Records from a dataset:

↓↓↓

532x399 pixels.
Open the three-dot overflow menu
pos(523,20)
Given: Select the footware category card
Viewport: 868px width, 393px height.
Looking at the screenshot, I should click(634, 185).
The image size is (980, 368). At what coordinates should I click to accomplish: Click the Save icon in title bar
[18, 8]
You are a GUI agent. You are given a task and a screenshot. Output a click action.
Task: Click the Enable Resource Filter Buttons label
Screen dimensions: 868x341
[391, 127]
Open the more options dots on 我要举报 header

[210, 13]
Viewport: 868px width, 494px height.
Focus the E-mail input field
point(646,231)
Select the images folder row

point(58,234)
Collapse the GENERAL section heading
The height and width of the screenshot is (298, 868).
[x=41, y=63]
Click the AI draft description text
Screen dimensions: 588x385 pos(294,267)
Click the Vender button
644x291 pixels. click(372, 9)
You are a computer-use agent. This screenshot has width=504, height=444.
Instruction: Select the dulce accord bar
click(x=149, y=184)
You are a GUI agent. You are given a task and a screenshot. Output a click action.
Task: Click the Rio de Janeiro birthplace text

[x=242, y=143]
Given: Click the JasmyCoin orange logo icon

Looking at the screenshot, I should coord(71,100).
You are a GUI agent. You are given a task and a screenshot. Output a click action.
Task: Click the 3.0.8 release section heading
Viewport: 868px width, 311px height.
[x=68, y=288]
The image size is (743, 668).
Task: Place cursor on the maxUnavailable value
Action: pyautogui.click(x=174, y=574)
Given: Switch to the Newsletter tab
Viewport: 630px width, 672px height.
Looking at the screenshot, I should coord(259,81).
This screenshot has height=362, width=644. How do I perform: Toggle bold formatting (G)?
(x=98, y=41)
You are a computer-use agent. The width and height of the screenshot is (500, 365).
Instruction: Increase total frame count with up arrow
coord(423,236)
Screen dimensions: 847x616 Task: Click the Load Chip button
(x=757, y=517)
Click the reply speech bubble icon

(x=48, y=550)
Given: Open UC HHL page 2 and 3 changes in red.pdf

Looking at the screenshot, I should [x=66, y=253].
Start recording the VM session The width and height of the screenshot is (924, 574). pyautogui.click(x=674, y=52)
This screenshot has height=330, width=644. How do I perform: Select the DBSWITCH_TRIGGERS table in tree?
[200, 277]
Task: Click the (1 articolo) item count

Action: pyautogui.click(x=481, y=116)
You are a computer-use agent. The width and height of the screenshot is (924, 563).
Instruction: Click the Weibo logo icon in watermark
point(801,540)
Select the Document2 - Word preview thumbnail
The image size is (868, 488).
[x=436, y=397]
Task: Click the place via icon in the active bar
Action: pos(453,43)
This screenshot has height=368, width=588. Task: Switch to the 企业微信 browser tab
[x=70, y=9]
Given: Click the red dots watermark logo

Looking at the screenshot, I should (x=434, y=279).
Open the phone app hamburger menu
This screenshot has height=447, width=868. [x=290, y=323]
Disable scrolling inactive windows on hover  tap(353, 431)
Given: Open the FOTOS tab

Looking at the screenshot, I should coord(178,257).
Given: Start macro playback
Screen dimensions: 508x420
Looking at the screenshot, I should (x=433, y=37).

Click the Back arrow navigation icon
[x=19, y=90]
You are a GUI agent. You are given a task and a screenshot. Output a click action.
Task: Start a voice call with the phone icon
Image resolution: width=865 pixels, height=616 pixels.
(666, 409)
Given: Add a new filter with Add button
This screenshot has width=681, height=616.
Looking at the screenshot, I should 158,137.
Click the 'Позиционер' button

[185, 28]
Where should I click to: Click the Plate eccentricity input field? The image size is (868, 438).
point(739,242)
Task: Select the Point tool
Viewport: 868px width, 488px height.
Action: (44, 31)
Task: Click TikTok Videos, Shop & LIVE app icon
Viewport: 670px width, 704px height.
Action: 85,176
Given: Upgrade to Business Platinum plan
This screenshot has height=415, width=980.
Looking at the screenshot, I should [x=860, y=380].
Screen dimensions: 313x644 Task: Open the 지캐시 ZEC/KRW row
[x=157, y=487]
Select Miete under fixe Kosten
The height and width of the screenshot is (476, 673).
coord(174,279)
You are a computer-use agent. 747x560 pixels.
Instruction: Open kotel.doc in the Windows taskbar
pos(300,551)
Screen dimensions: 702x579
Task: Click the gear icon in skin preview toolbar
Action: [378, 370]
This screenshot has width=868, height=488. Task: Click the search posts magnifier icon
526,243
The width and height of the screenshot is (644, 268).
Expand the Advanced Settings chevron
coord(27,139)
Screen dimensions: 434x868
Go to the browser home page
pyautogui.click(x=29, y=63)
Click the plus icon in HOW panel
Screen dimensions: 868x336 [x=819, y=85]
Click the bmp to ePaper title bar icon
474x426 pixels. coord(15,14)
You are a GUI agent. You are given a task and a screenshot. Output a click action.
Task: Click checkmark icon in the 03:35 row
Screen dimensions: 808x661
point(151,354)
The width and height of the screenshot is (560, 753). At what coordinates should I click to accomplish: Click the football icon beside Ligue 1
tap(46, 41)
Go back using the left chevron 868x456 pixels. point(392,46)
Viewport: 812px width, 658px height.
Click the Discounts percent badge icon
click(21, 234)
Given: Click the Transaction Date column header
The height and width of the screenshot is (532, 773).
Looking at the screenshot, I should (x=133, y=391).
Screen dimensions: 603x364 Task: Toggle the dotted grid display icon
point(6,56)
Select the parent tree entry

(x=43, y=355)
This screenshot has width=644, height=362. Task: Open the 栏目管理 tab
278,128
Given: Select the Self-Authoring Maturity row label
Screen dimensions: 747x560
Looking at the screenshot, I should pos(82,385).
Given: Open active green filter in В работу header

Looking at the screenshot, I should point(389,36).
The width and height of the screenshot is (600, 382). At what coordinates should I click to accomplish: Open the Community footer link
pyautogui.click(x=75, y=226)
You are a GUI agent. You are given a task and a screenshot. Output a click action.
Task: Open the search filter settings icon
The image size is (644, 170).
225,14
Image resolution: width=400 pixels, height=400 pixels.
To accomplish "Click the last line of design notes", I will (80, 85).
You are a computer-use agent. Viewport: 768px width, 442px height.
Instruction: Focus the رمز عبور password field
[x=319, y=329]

↑↑↑

This exercise requires the entries above to be restated exactly.

532x399 pixels.
Open the three-dot overflow menu
pos(523,20)
Given: Select the footware category card
Viewport: 868px width, 393px height.
Looking at the screenshot, I should click(634, 185).
The image size is (980, 368). At what coordinates should I click to accomplish: Click the Save icon in title bar
[18, 8]
You are a GUI agent. You are given a task and a screenshot. Output a click action.
Task: Click the Enable Resource Filter Buttons label
Screen dimensions: 868x341
[391, 127]
Open the more options dots on 我要举报 header

[210, 13]
Viewport: 868px width, 494px height.
Focus the E-mail input field
point(646,231)
Select the images folder row

point(58,234)
Collapse the GENERAL section heading
The height and width of the screenshot is (298, 868).
[x=41, y=63]
Click the AI draft description text
Screen dimensions: 588x385 pos(294,267)
Click the Vender button
644x291 pixels. click(372, 9)
You are a computer-use agent. This screenshot has width=504, height=444.
Instruction: Select the dulce accord bar
click(x=149, y=184)
You are a GUI agent. You are given a task and a screenshot. Output a click action.
Task: Click the Rio de Janeiro birthplace text

[x=242, y=143]
Given: Click the JasmyCoin orange logo icon

Looking at the screenshot, I should coord(71,100).
You are a GUI agent. You are given a task and a screenshot. Output a click action.
Task: Click the 3.0.8 release section heading
Viewport: 868px width, 311px height.
[x=68, y=288]
The image size is (743, 668).
Task: Place cursor on the maxUnavailable value
Action: pyautogui.click(x=174, y=574)
Given: Switch to the Newsletter tab
Viewport: 630px width, 672px height.
Looking at the screenshot, I should coord(259,81).
This screenshot has height=362, width=644. How do I perform: Toggle bold formatting (G)?
(x=98, y=41)
You are a computer-use agent. The width and height of the screenshot is (500, 365).
Instruction: Increase total frame count with up arrow
coord(423,236)
Screen dimensions: 847x616 Task: Click the Load Chip button
(x=757, y=517)
Click the reply speech bubble icon

(x=48, y=550)
Given: Open UC HHL page 2 and 3 changes in red.pdf

Looking at the screenshot, I should [x=66, y=253].
Start recording the VM session The width and height of the screenshot is (924, 574). pyautogui.click(x=674, y=52)
This screenshot has height=330, width=644. How do I perform: Select the DBSWITCH_TRIGGERS table in tree?
[200, 277]
Task: Click the (1 articolo) item count

Action: pyautogui.click(x=481, y=116)
You are a computer-use agent. The width and height of the screenshot is (924, 563).
Instruction: Click the Weibo logo icon in watermark
point(801,540)
Select the Document2 - Word preview thumbnail
The image size is (868, 488).
[x=436, y=397]
Task: Click the place via icon in the active bar
Action: pos(453,43)
This screenshot has height=368, width=588. Task: Switch to the 企业微信 browser tab
[x=70, y=9]
Given: Click the red dots watermark logo

Looking at the screenshot, I should (x=434, y=279).
Open the phone app hamburger menu
This screenshot has height=447, width=868. [x=290, y=323]
Disable scrolling inactive windows on hover  tap(353, 431)
Given: Open the FOTOS tab

Looking at the screenshot, I should coord(178,257).
Given: Start macro playback
Screen dimensions: 508x420
Looking at the screenshot, I should (x=433, y=37).

Click the Back arrow navigation icon
[x=19, y=90]
You are a GUI agent. You are given a task and a screenshot. Output a click action.
Task: Start a voice call with the phone icon
Image resolution: width=865 pixels, height=616 pixels.
(666, 409)
Given: Add a new filter with Add button
This screenshot has width=681, height=616.
Looking at the screenshot, I should 158,137.
Click the 'Позиционер' button

[185, 28]
Where should I click to: Click the Plate eccentricity input field? The image size is (868, 438).
point(739,242)
Task: Select the Point tool
Viewport: 868px width, 488px height.
Action: (44, 31)
Task: Click TikTok Videos, Shop & LIVE app icon
Viewport: 670px width, 704px height.
Action: 85,176
Given: Upgrade to Business Platinum plan
This screenshot has height=415, width=980.
Looking at the screenshot, I should [x=860, y=380].
Screen dimensions: 313x644 Task: Open the 지캐시 ZEC/KRW row
[x=157, y=487]
Select Miete under fixe Kosten
The height and width of the screenshot is (476, 673).
coord(174,279)
You are a computer-use agent. 747x560 pixels.
Instruction: Open kotel.doc in the Windows taskbar
pos(300,551)
Screen dimensions: 702x579
Task: Click the gear icon in skin preview toolbar
Action: [378, 370]
This screenshot has width=868, height=488. Task: Click the search posts magnifier icon
526,243
The width and height of the screenshot is (644, 268).
Expand the Advanced Settings chevron
coord(27,139)
Screen dimensions: 434x868
Go to the browser home page
pyautogui.click(x=29, y=63)
Click the plus icon in HOW panel
Screen dimensions: 868x336 [x=819, y=85]
Click the bmp to ePaper title bar icon
474x426 pixels. coord(15,14)
You are a GUI agent. You are given a task and a screenshot. Output a click action.
Task: Click checkmark icon in the 03:35 row
Screen dimensions: 808x661
point(151,354)
The width and height of the screenshot is (560, 753). At what coordinates should I click to accomplish: Click the football icon beside Ligue 1
tap(46, 41)
Go back using the left chevron 868x456 pixels. point(392,46)
Viewport: 812px width, 658px height.
Click the Discounts percent badge icon
click(21, 234)
Given: Click the Transaction Date column header
The height and width of the screenshot is (532, 773).
Looking at the screenshot, I should (x=133, y=391).
Screen dimensions: 603x364 Task: Toggle the dotted grid display icon
point(6,56)
Select the parent tree entry

(x=43, y=355)
This screenshot has width=644, height=362. Task: Open the 栏目管理 tab
278,128
Given: Select the Self-Authoring Maturity row label
Screen dimensions: 747x560
Looking at the screenshot, I should pos(82,385).
Given: Open active green filter in В работу header

Looking at the screenshot, I should point(389,36).
The width and height of the screenshot is (600, 382). At what coordinates should I click to accomplish: Open the Community footer link
pyautogui.click(x=75, y=226)
You are a GUI agent. You are given a task and a screenshot. Output a click action.
Task: Open the search filter settings icon
The image size is (644, 170).
225,14
Image resolution: width=400 pixels, height=400 pixels.
To accomplish "Click the last line of design notes", I will (80, 85).
You are a computer-use agent. Viewport: 768px width, 442px height.
Instruction: Focus the رمز عبور password field
[x=319, y=329]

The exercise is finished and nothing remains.